Esta administración reconoce, además, abiertamente la desatención del decreto 098 del 2004 Por el cual se dictan disposiciones en relación con la preservación del espacio público y su armonización con los derechos de los vendedores informales que lo ocupan, que define las etapas de la actuación administrativa y de la línea jurisprudencial al respecto, que establece el procedimiento en garantía de derechos que implica adecuada reubicación o alternativa económica, previo a cualquier desalojo.
Todo lo anterior obliga a cuestionar seriamente los límites de acceso a los programas y alternativas institucionales, así como la pertinencia de estas propuestas. Resulta legítimo preguntarse si dichas iniciativas se diseñan y evalúan con la participación real de la población destinataria en instancias como los consejos locales de vendedores, si comprenden sus condiciones materiales y si están orientadas a garantizar un acceso efectivo, más allá de un listado de ofertas desconectadas de la realidad del sector.
Por el contrario, las cifras demuestran que el Gobierno distrital ha priorizado la estigmatización y la persecución sobre el diálogo, profundizando los problemas estructurales asociados al empleo informal. Sin una comprensión real de las dinámicas del sector, ni del ordenamiento del espacio público, perdiendo sentido las caracterizaciones ya que no se analizan integralmente para la formulación de políticas públicas efectivas.
No se tiene en cuenta que la formación socioeconómica colombiana se caracteriza por altos niveles de informalidad. Una parte significativa de la economía informal no cuenta con registro mercantil, inscripción en Cámara de Comercio, contabilidad formal ni cotización regular a salud y pensión. Se trata de un sector históricamente considerado no estructurado, residual e ilegal, lo que dificulta el tránsito hacia la formalidad en los términos y lecturas de la actual administración.

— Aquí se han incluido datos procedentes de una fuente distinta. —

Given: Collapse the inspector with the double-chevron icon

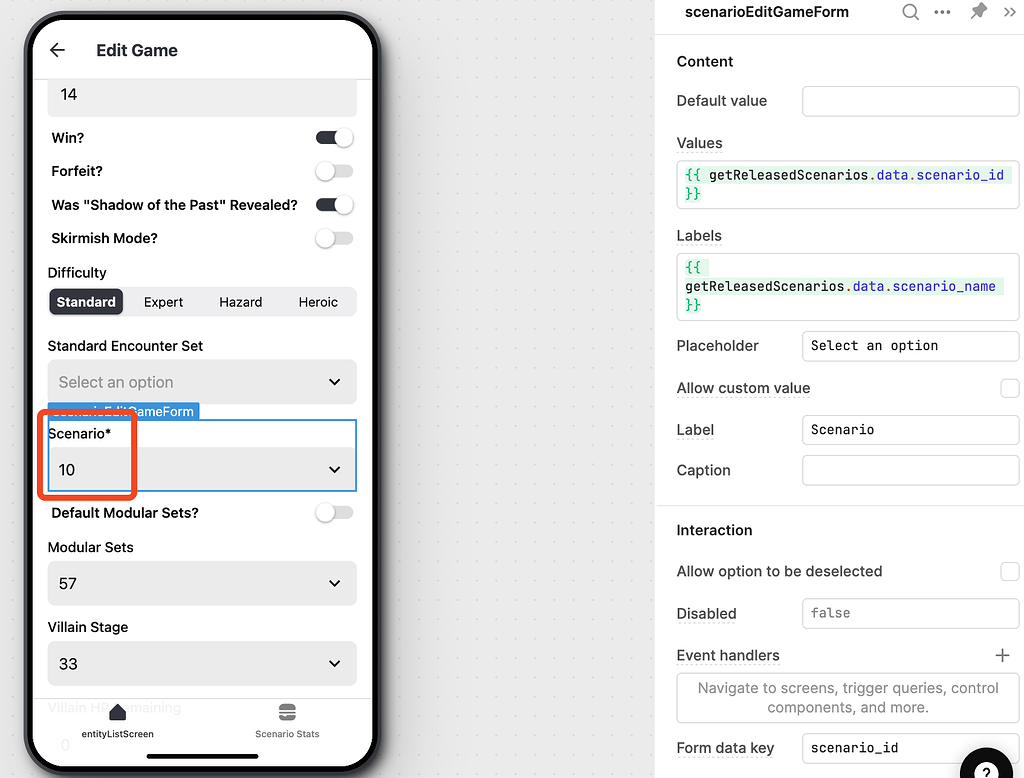Looking at the screenshot, I should coord(1011,12).
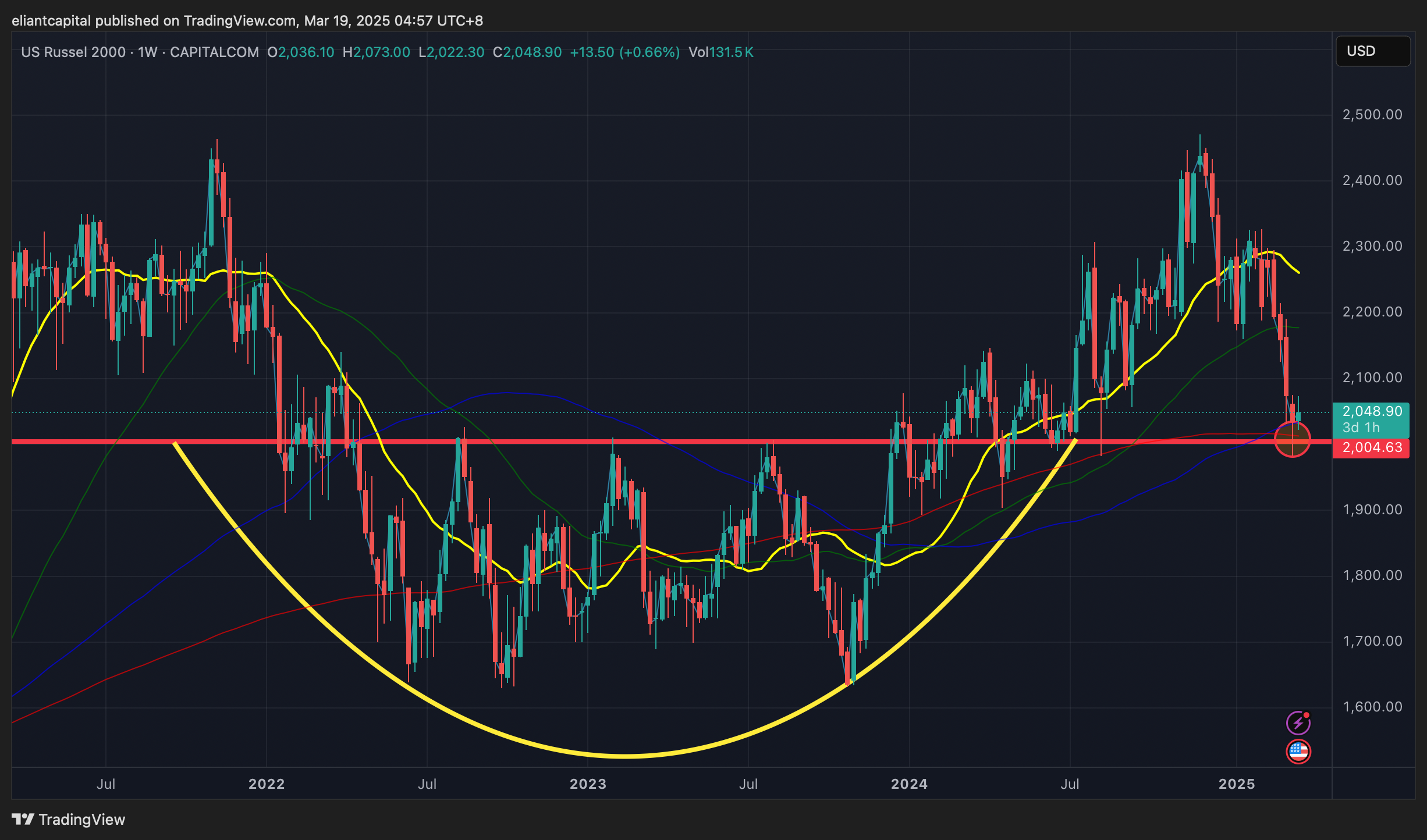Image resolution: width=1427 pixels, height=840 pixels.
Task: Click the +13.50 (+0.66%) change value
Action: click(x=624, y=52)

Por ello, es importante que se reconozca y entiendan las particularidades de la economía popular, siendo este un espacio situado entre lo productivo y lo reproductivo, donde el ámbito doméstico cumple un rol central al diluir la separación entre ambos tipos de trabajo y la familia opera como unidad productiva, lo que implica la participación de todos sus miembros y una multiplicidad de actividades desarrolladas por una misma persona o núcleo familiar. Estas dinámicas se traducen en jornadas extensas e intensivas que no siempre garantizan ingresos suficientes ni acceso efectivo a derechos, situación agravada por el endeudamiento con prestamistas informales, conocidos como “gota a gota”, y que atraviesa grandes dificultades en el acceso a la información y la participación.
Esta realidad nos permite concluir que persiste un profundo desconocimiento institucional sobre el sector, estigmatización de voces políticas retardatarias que, sin ningún soporte, les relacionan con mafias, y que usan casos excepcionales para fomentar la aporofobia, por ello la necesidad de una revisión permanente de las alternativas, los enfoques y las estrategias de relacionamiento con la población, así como de la reconstrucción de confianzas ciudadanas. Fortalecer el diálogo implica un ejercicio sostenido que desarrolle respuestas menos reduccionistas frente a una problemática que se agrava cuando se priorizan operativos sin garantías previas y con ofertas débiles, siendo inaplazable reconocer que el debate sobre el uso y aprovechamiento del espacio público no solo sigue vigente, sino que es necesario.